───── DATA FOR ANALYSIS

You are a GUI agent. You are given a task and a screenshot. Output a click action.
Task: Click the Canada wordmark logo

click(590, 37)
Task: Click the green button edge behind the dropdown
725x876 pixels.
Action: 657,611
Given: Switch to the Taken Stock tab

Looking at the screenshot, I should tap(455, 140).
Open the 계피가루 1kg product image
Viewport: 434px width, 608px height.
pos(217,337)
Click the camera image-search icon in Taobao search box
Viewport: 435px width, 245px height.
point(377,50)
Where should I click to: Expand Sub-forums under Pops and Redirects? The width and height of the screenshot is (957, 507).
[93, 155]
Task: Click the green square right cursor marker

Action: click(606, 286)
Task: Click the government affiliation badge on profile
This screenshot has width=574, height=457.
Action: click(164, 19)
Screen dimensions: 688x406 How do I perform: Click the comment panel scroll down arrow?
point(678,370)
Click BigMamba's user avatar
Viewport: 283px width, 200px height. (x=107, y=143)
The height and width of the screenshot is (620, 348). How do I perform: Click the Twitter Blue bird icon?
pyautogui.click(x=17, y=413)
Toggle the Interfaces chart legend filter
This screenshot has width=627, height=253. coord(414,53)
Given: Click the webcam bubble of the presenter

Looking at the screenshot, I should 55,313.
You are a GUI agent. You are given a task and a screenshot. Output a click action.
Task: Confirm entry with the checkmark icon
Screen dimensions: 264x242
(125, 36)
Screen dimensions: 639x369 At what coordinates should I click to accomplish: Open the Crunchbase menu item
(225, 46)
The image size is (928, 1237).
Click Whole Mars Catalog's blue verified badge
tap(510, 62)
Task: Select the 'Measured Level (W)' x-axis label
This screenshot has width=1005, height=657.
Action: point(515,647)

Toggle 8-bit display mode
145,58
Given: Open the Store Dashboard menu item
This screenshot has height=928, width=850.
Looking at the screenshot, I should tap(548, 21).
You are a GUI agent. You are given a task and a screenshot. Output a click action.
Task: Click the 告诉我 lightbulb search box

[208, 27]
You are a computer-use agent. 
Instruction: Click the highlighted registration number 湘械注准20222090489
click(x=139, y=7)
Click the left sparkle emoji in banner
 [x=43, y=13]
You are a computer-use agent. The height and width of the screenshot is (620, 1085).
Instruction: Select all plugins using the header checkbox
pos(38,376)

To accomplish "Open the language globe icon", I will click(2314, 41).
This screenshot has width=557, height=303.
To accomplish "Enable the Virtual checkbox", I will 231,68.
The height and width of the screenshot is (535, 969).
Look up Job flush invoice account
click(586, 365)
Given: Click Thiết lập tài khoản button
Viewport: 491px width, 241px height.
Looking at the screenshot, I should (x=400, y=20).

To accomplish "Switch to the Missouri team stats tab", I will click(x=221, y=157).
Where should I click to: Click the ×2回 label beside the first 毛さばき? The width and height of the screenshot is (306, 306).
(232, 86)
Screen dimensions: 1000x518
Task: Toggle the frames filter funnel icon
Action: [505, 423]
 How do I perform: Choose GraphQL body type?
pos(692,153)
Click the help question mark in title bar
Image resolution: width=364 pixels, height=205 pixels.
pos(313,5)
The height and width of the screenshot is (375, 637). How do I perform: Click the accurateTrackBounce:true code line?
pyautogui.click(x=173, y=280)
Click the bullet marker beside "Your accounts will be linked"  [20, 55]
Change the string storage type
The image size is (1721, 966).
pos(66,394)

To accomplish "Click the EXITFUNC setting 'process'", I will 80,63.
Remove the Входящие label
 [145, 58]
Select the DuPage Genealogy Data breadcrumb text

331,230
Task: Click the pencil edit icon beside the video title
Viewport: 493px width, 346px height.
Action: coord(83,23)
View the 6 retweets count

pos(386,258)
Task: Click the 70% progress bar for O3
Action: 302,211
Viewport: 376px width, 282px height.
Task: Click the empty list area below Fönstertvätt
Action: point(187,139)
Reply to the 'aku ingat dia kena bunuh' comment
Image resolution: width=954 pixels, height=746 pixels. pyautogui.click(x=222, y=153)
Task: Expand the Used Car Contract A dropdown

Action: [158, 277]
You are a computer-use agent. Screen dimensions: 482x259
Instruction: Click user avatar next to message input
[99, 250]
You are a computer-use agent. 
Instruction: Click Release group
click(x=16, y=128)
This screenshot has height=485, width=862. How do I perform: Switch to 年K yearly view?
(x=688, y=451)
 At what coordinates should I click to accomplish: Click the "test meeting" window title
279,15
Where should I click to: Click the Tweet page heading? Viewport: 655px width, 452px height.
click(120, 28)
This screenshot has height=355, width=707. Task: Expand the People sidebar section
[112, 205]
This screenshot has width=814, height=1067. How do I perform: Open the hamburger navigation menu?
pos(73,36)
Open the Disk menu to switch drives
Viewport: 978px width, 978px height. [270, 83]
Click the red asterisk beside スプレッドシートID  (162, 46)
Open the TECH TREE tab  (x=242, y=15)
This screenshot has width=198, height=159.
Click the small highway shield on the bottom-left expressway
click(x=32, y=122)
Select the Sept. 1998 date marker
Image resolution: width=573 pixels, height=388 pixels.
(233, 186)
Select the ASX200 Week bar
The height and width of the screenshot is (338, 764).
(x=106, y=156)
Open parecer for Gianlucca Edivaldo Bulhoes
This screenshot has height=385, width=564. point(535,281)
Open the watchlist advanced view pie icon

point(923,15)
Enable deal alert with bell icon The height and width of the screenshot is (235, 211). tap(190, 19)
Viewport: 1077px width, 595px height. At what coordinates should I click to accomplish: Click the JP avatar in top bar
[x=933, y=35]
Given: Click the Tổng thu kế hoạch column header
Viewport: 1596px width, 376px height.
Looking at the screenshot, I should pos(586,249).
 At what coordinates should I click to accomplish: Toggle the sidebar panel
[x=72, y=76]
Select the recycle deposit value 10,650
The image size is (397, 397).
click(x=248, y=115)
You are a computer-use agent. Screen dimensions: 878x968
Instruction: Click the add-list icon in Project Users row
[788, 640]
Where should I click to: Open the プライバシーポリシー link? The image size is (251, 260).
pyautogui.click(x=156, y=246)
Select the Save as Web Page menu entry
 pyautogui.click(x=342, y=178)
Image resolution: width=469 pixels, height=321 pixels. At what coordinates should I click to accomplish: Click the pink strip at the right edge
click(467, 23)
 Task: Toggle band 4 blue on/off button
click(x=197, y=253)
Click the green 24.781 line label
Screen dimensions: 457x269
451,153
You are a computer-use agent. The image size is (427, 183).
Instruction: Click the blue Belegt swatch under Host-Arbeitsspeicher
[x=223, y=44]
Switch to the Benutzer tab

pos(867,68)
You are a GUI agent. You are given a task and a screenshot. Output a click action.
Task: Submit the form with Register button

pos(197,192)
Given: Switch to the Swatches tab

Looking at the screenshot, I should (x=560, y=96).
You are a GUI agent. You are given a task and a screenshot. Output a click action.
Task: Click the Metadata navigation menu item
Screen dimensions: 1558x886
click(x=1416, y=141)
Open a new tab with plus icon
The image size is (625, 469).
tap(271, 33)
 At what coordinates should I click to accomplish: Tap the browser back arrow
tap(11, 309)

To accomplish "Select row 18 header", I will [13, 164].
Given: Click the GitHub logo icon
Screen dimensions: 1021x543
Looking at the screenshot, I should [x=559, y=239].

──────────

WHAT THE TASK ASKS: Which lines of the records above hold the word "computer"? Copy each one out.

EXERCISE SOLUTION:
You are a computer-use agent. 
You are a computer-use agent. The height and width of the screenshot is (620, 1085).
You are a computer-use agent. Screen dimensions: 482x259
You are a computer-use agent. 
You are a computer-use agent. Screen dimensions: 878x968
You are a computer-use agent. The image size is (427, 183).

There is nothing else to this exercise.